MODE-CONVERTING CORRUGATIONS FOR CAVITIES OF SECOND-HARMONIC GYROTRONS WITH IMPROVED PERFORMANCE

A new method of improving mode selection in cavities of sub-terahertz second-harmonic gyrotrons is investigated. As an example, a second-harmonic gyrotron with frequency of 0.3 THz is considered. The gyrotron is designed for collective Thomson scattering (CTS) diagnostics of fusion plasmas and has a limited output power due to competition between the operating TE13,2 mode and first-harmonic modes. For suppression of the first-harmonic competing modes periodic longitudinal corrugations are used in the gyrotron cavity. Such corrugations can induce coupling of the normal cavity modes known as azimuthal Bloch harmonics. The corrugation depth is set close to the half- and quarter-wavelength of the operating second-harmonic mode and competing first-harmonic modes, respectively. Under this condition, longitudinal corrugations of the cavity generally have only a slight effect on the operating mode, but can initiate strong conversion of the competing modes to high-order Bloch harmonics. The full-wave method of coupled azimuthal harmonics is applied to investigate the influence of dimensions of the corrugated gyrotron cavity on eigenvalues, ohmic losses and beam-wave coupling coefficients for the operating TE13,2 mode and the most dangerous competing modes. Using the self-consistent theory of beam interaction with the operating and competing modes, the most optimal parameters are found for a gyrotron cavity with mode-converting corrugations, which ensure the widest range of a single mode operation for the 0.3-THz second-harmonic gyrotron.

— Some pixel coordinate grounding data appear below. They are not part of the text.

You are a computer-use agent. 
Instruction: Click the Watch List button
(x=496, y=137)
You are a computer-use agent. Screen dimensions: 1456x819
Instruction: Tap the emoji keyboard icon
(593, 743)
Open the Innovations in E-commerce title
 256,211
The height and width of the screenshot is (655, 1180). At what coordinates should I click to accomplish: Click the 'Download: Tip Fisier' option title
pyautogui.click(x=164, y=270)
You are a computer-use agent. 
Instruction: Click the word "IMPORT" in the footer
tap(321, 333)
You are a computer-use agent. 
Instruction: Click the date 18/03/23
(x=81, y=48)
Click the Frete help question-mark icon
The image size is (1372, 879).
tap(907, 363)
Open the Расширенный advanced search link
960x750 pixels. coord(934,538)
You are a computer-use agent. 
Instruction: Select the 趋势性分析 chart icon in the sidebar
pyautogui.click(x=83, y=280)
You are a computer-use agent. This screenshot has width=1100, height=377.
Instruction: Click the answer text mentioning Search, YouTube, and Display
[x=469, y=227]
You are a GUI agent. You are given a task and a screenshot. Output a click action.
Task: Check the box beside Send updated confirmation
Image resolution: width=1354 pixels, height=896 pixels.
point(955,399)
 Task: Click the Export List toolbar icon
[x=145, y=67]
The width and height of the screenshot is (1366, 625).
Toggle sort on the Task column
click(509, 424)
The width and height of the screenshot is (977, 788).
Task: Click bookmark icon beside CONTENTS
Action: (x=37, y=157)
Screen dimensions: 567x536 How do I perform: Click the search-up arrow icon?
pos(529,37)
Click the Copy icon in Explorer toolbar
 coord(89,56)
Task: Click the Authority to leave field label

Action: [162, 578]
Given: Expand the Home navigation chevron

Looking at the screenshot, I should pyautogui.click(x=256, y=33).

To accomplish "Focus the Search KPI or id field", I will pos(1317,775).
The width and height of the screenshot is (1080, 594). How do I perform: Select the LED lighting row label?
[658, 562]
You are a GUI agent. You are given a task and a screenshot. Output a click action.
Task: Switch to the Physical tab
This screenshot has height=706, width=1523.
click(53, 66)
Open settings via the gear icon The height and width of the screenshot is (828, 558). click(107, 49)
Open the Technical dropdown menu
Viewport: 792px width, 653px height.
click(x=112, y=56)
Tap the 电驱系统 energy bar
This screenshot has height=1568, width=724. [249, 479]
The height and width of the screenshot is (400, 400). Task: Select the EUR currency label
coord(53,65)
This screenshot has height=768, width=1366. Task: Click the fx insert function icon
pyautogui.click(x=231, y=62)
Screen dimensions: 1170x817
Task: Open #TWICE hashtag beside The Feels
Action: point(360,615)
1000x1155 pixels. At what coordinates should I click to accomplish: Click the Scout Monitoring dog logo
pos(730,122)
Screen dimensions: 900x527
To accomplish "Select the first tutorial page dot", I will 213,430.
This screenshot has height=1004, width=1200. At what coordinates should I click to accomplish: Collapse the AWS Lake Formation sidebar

It is shown that, in this range, the gyrotron output power can be increased from 100 kW to 180 kW, as required by CTS plasma diagnostics. It is found that output mode purity of the 0.3-THz second-harmonic gyrotron falls off due to mode-converting corrugations, which induce undesirable coupling of the operating TE13,2 mode with neighboring Bloch harmonics in the output section of the gyrotron cavity.